━━━━━ Texte à lire ━━━━━

Dans une interview à Europe 1 et TF1 réalisée à Damas, le président syrien Bachar el-Assad est revenu sur le conflit en cours, fustigeant l'Occident, y compris Paris, qu'il accuse d'ingérence dans les affaires syriennes et de soutien au terrorisme.

Pour Bachar el-Assad, «le chemin sera encore long pour gagner la guerre contre le terrorisme», étant donné que le groupes terroristes dits «rebelles» reçoivent le soutien militaire et financier de nombreux pays occidentaux, «dont la France».

En effet, si, pour la France, Daesh reste le véritable ennemi, «il s'agit d'une conséquence et non du problème d’origine», car l'idéologie de Daesh est la même que celle que défendent les groupes dits «rebelles» tels que le front Al-Nosra. «Vous [l'Occident] devriez donc vous inquiéter de ces terroristes, qui n’ont que faire d’appartenir à Daesh ou à Al-Nosra. Ils mettent en œuvre ce que leur idéologie leur commande de faire, c'est-à-dire essentiellement des actes terroristes [...] et passent d’une organisation à une autre, car toutes ces organisations ont la même idéologie : l’idéologie wahhabite qui est l'origine de ce terrorisme», explique Bachar el-Assad aux journalistes Michel Scott (TF1) et Fabien Namias (Europe1).

«Les principaux médias et les milieux politiques occidentaux ont soutenu au tout début, ces soi-disant modérés. Ils ont dit au début qu’il s’agissait de manifestants pacifiques, après quoi ils ont dit qu’ils n’étaient plus si pacifiques, qu’ils étaient des combattants, mais toujours "modérés". Mais en fait, ils ne réalisaient pas qu’ils soutenaient la base même d'Al-Qaïda et de Daesh», ajoute le président syrien.

━━━━━ Données saisies ━━━━━

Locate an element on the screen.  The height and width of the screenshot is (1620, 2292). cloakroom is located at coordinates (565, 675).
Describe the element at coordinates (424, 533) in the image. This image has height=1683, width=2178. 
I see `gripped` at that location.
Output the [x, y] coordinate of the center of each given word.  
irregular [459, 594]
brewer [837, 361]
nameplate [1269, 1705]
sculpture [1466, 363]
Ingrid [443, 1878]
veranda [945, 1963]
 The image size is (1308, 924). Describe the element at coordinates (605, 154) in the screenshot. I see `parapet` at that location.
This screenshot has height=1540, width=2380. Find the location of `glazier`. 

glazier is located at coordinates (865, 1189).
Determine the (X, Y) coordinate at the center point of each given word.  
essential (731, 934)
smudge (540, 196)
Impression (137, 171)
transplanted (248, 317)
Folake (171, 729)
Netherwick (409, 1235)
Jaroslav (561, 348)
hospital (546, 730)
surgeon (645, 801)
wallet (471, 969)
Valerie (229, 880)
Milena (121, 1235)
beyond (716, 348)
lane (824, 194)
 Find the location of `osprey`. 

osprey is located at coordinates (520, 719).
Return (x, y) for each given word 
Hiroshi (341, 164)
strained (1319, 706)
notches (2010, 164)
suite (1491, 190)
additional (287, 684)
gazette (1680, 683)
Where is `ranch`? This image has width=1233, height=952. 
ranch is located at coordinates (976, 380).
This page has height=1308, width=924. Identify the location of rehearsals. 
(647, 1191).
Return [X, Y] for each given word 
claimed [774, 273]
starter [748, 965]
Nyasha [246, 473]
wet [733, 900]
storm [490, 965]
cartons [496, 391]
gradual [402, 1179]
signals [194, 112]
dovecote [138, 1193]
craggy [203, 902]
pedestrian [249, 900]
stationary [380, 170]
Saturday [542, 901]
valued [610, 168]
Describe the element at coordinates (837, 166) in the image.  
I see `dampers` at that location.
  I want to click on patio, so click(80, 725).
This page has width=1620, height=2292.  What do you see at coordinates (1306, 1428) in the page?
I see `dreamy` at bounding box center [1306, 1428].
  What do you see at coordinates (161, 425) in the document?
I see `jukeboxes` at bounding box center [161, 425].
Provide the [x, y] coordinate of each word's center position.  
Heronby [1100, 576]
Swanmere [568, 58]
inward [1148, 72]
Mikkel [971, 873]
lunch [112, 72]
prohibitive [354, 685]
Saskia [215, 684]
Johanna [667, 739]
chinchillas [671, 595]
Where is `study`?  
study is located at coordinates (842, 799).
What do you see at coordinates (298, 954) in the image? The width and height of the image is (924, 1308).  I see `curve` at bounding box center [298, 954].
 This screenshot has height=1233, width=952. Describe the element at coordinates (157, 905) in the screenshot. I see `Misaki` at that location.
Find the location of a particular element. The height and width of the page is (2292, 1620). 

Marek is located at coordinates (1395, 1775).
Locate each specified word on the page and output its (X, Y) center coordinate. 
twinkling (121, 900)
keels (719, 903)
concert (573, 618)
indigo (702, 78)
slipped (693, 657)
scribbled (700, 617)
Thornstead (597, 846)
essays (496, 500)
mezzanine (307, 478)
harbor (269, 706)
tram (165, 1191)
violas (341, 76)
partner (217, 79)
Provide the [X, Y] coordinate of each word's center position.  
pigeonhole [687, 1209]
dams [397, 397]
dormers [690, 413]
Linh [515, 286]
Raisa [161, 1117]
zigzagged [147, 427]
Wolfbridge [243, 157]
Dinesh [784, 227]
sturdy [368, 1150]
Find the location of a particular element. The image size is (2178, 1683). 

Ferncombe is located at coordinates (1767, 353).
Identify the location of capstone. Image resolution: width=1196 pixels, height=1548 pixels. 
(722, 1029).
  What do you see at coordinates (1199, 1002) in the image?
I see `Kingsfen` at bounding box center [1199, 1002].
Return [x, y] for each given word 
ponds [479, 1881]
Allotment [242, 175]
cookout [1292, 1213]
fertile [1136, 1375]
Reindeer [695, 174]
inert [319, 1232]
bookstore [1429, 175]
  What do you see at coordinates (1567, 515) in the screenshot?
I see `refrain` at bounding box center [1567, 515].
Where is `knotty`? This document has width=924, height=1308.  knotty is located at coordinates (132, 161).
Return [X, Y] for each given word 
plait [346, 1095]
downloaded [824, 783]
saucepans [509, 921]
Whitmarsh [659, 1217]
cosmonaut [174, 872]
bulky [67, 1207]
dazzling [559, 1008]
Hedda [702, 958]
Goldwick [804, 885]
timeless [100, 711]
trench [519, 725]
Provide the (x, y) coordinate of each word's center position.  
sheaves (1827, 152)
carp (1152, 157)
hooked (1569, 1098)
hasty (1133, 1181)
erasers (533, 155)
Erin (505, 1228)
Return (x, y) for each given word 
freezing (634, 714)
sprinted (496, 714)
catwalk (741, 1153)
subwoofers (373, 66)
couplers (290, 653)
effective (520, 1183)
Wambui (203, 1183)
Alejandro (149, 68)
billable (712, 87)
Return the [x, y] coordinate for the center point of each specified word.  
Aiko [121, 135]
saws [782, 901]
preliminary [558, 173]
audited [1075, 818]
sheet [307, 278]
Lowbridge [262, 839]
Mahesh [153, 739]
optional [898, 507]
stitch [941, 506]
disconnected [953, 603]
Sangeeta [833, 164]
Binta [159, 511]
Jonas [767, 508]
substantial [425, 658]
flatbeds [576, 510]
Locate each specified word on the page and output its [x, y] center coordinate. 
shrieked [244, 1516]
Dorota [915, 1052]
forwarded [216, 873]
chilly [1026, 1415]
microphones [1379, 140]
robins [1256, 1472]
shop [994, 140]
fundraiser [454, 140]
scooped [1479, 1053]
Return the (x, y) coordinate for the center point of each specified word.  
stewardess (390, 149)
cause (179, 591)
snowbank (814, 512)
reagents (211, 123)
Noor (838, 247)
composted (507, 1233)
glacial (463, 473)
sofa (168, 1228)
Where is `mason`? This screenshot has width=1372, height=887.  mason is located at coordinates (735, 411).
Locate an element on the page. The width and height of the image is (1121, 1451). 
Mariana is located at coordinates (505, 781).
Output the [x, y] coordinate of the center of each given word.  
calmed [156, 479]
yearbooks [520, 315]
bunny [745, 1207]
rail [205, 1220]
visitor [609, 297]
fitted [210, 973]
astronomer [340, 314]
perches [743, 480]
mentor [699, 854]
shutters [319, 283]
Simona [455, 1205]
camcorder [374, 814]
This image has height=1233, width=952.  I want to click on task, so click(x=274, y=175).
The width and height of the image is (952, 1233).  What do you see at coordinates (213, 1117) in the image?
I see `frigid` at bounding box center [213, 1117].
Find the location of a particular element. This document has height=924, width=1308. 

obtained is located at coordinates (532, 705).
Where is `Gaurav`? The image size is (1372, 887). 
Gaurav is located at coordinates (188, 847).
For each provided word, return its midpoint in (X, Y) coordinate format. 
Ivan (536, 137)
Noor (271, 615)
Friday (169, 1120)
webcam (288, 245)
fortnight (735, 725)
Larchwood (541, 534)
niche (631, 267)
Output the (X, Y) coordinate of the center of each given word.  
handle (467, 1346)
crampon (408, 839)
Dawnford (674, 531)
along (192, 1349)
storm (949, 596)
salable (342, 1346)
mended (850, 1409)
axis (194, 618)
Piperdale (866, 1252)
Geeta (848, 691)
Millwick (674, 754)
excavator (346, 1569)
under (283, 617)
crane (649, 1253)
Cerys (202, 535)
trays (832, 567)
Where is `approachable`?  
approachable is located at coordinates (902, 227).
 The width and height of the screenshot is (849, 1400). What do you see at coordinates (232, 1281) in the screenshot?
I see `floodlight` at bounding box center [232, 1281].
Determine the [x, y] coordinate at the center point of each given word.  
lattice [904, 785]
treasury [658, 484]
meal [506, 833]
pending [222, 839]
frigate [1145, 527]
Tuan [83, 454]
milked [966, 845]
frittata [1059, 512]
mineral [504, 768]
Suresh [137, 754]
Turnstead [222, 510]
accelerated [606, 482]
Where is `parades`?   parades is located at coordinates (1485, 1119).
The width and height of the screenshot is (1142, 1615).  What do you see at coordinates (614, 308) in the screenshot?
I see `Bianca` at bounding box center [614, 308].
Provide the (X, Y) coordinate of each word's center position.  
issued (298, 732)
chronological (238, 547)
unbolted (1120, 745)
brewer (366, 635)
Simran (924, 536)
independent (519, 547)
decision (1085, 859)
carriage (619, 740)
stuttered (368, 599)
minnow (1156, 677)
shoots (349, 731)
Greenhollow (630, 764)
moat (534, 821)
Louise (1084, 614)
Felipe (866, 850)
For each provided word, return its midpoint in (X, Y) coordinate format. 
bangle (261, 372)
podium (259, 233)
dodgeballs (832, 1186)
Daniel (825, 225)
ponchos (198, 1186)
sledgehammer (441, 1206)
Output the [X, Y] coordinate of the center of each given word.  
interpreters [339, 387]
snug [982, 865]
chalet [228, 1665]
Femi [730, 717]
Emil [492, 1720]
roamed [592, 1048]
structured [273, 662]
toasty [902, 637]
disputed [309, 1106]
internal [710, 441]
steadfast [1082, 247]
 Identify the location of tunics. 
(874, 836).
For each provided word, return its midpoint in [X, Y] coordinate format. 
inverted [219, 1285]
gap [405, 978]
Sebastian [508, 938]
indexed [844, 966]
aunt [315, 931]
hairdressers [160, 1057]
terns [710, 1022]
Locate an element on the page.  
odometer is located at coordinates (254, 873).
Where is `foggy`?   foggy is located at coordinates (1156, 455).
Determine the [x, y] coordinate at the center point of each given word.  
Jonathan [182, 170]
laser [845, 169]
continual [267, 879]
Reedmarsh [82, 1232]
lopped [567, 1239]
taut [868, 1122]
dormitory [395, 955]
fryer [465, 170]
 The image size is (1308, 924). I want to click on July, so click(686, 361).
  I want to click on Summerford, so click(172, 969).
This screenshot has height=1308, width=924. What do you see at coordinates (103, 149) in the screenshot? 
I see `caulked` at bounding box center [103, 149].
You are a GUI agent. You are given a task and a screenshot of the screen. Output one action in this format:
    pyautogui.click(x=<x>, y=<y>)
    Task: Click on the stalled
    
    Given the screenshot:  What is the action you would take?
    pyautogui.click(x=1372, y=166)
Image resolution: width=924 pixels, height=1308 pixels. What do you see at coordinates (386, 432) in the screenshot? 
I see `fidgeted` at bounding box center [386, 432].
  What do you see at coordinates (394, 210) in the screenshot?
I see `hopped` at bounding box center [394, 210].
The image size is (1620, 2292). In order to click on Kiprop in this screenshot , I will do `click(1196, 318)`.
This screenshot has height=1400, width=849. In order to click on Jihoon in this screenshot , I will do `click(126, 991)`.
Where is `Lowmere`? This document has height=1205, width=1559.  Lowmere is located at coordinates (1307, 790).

━━━━━

* **Objectif 1**
D'après l'interview de Bachar el-Assad, pourquoi Daesh serait-il « une conséquence et non du problème d’origine » ? Répondez en une à trois phrases.
* **Objectif 2**
Poursuivez, s'il vous plaît, l'interview de Bachar el-Assad à partir de sa dernière phrase.

* **Résultat attendu 1**
Selon Bachar el-Assad, l'idéologie de Daesh est la même que celle des groupes dits « rebelles » comme le front Al-Nosra. Ces terroristes passent d'une organisation à l'autre, car toutes partagent l'idéologie wahhabite, qu'il présente comme l'origine de ce terrorisme.

* **Résultat attendu 2**
Le chef d'Etat syrien explique ensuite que la France ne dissimule même pas son soutien aux terroristes en Syrie «depuis le premier jour» et est directement responsable des tueries dans [le] pays. : «Ce sont eux qui le disent [...] François Hollande a même récemment déclaré que cela avait été une erreur de ne pas avoir déclenché la guerre en 2013. Ce sont eux qui ont dit qu'ils envoyaient de l’armement à ce qu’ils appellent des groupes "modérés", et qui sont en fait des terroristes [...] Ils s'accusent eux-mêmes».

François Hollande «touche le fond»

Les journalistes ont ensuite demandé à Bachar el-Assad s'il suivait la campagne présidentielle française et ont voulu connaître son opinion à propos de François Hollande. Le chef d'Etat syrien a répondu qu'il suivait la campagne «dans les grandes lignes, pas dans les détails» car dans tous les cas, les dirigeants occidentaux trompent la population : «Ce qu'ils disent, c'est pour gagner les électeurs, et non dans l'intérêt de leur pays».

Quant au président François Hollande, Bachar el-Assad explique sèchement : «Pour être franc, je ne me soucie aucunement de lui avec ses 11% de popularité, ce qui je pense s’appelle toucher le fond comme jamais aucun de ses prédécesseurs dans l’histoire de France.»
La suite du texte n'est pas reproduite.